A critical care doctor at Brigham and Women’s Hospital penned an open letter this week to her patients’ family members, apologizing for the visitor policies that kept them from their loved ones’ bedsides at the end of their lives because of the coronavirus.
In the letter, published in the New York Times on Wednesday, Daniela Lamas addressed the family members of patients she called, forced to deliver bad news about their prognosis over the phone.
“I’m sorry that you could not come to see him, but you knew that our hospital rules at that time dictated that only one person could visit, and that one person would be your mother,” she wrote in the Times. “Which meant that you would say goodbye on FaceTime. I hope I held the iPad still enough so that it didn’t shake while you were saying the things you would regret not saying.
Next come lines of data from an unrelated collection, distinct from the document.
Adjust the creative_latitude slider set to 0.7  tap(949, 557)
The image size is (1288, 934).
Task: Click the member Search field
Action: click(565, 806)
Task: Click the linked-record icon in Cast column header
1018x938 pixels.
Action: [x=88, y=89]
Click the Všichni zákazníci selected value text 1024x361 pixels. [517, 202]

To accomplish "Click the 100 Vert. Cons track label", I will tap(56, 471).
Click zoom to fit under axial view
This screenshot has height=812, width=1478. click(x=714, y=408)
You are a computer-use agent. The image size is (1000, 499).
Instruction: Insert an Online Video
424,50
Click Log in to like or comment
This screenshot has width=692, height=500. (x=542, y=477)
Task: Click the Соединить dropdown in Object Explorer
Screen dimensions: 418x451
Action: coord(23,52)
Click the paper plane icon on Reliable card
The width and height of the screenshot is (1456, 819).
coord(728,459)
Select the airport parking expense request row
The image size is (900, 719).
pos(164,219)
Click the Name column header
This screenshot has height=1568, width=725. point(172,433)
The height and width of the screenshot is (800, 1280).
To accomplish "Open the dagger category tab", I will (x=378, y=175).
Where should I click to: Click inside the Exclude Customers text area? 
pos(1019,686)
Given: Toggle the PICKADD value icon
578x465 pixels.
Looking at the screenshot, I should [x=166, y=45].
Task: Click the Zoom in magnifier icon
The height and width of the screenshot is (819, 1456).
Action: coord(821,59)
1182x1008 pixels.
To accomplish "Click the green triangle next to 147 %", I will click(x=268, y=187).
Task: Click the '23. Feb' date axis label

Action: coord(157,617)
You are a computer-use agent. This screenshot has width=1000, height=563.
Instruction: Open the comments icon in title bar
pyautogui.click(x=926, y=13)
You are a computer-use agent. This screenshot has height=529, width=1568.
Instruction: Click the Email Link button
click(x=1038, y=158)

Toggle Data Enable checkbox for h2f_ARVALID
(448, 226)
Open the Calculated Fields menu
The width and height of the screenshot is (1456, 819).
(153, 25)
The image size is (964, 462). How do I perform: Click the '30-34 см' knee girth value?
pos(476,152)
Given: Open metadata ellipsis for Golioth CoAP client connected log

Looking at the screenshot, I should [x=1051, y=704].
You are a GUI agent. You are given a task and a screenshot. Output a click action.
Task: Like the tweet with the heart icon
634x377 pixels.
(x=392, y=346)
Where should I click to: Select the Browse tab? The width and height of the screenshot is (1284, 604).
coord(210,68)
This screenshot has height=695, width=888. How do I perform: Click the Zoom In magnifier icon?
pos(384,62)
I wanted you to feel as though you were alone in that room, to forget for a moment that your surreal farewell was being facilitated by a doctor you had never met, who was also thinking of her own parents and hoping the seal on her N95 was tight enough.”
Lamas told CNN on Friday that the letter was sparked by feelings and reflections on the policies of her hospital — and others throughout the country — that placed strict limitations on visitors out of concerns about further spread of the coronavirus.
“Those policies made sense at the time and two months on, we’re thinking, and I’ve begun to think, that it’s really time for us to reevaluate these policies,” she told the network. “So I feel as though inadvertently, and with the best of intentions, we’ve done harm to our patients and their families due to these policies, and I wanted to let them know that we feel that.”
Lamas said on CNN she’s not sure that hospitals could have done anything differently, given the concerns over COVID-19, and she isn’t saying the policies were a mistake. But she wants to acknowledge the toll.
“Safety was our primary goal, but with that goal … came some sacrificing of humanity,” the doctor said. “And we apologize for so many things that are not our fault that we couldn’t have done differently. I say that I’m sorry to a family when a patient died, even if we have done everything that humans could possibly do. So this apology was really in that vein, acknowledging a loss.”
The pandemic has caused Lamas and her colleagues to become so disjointed from patients and their families, she said.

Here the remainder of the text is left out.